After a few weeks of discovering Git, I have stopped using my Subversion clients altogether. In fact, I now use git-svn as my SVN client, and could not be happier about it. Git really is an amazing set of tools. Here’s why I am suddenly so addicted to the Git…

It Just Works

Because Git is designed to always know the proper base revision for a merge, conflicts when merging branches in Git rarely happen. In most cases, merging just works. This makes branching and merging easy, fast, efficient, and a pleasure to do. And because it makes it easy to switch what you are doing without checking out a clean working copy or jumping through other hoops when a high-profile security issue has got to go out the door now, you feel more compelled to branch off your work.
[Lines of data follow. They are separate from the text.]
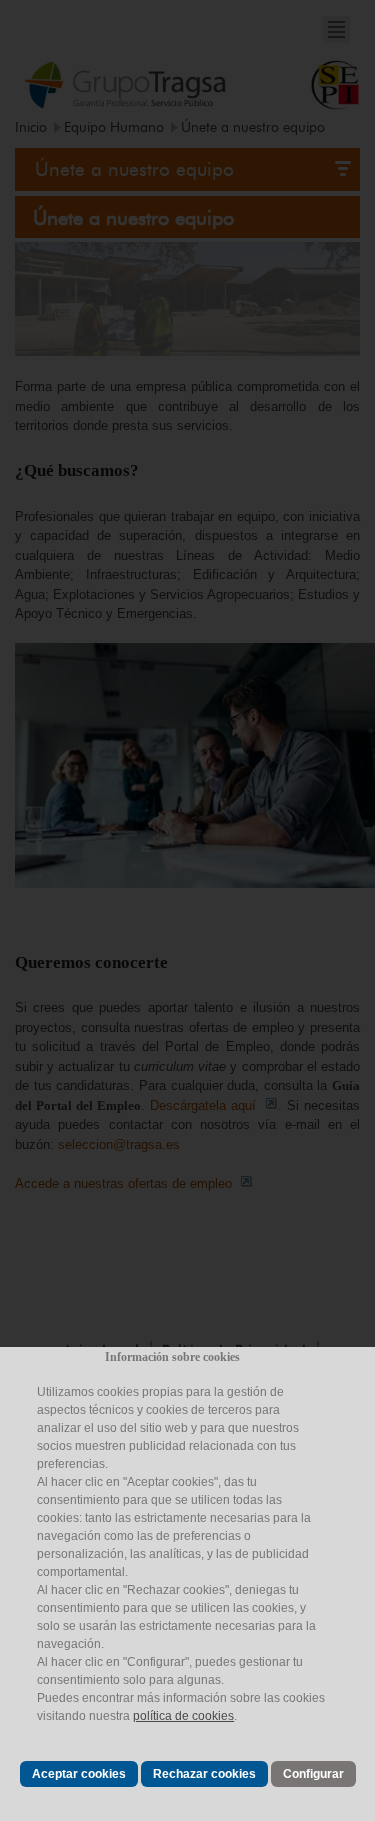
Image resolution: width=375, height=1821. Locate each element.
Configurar (313, 1774)
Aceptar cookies (79, 1774)
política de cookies (183, 1716)
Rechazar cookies (204, 1774)
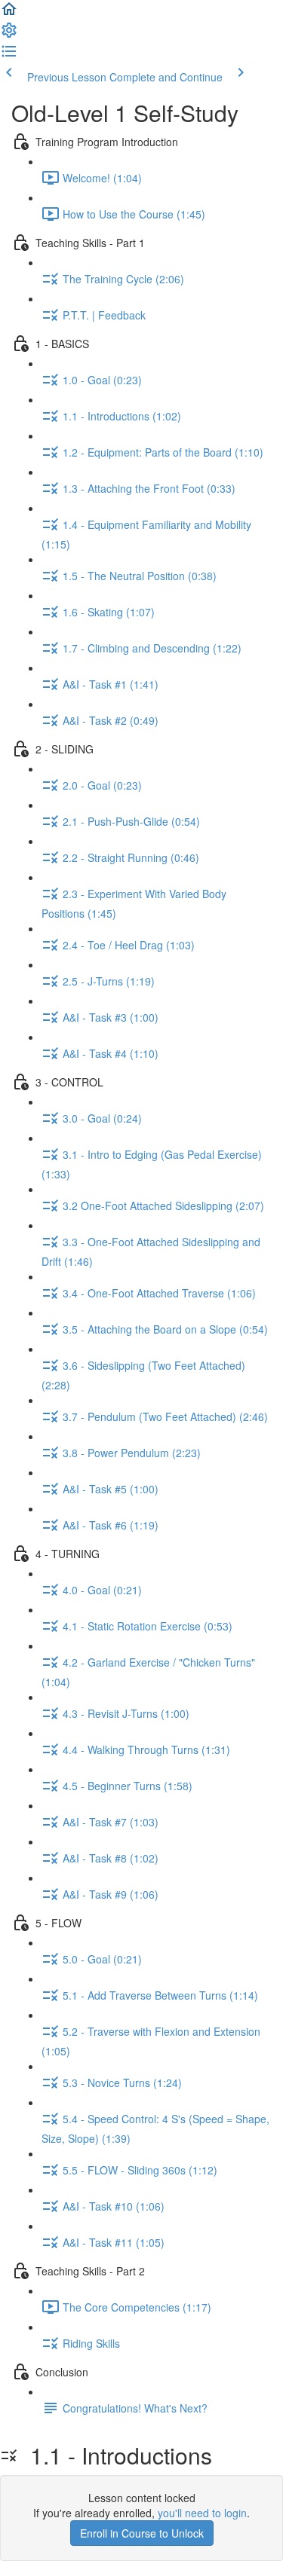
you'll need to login (202, 2512)
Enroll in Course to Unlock (142, 2533)
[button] (9, 13)
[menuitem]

Flexible, Powerful, Adaptable

I won’t get into the distributed versus centralized repository issue; IMO, it’s a non-issue anyway, since with Git you have the power of both and with Subversion you have no choice. But I will say that even among other distributed version control systems, Git is the only one that provides both easy to use commands and access to the low-level plumbing. And, it’s the only one that can adapt to any workflow. CVS, Subversion, and even Mercurial are better suited to clean, specific workflows. The nature of Git makes it flexible enough to handle just about any development workflow you could dream up.

Anyone who knows me or my code, knows this impresses me. I love anything that just works and yet still provides access to do fancy things when it’s required. This is the philosophy behind everything I code, and though not always the easiest route from A to B, I don’t believe any path worth taking should be chosen because it is the easiest.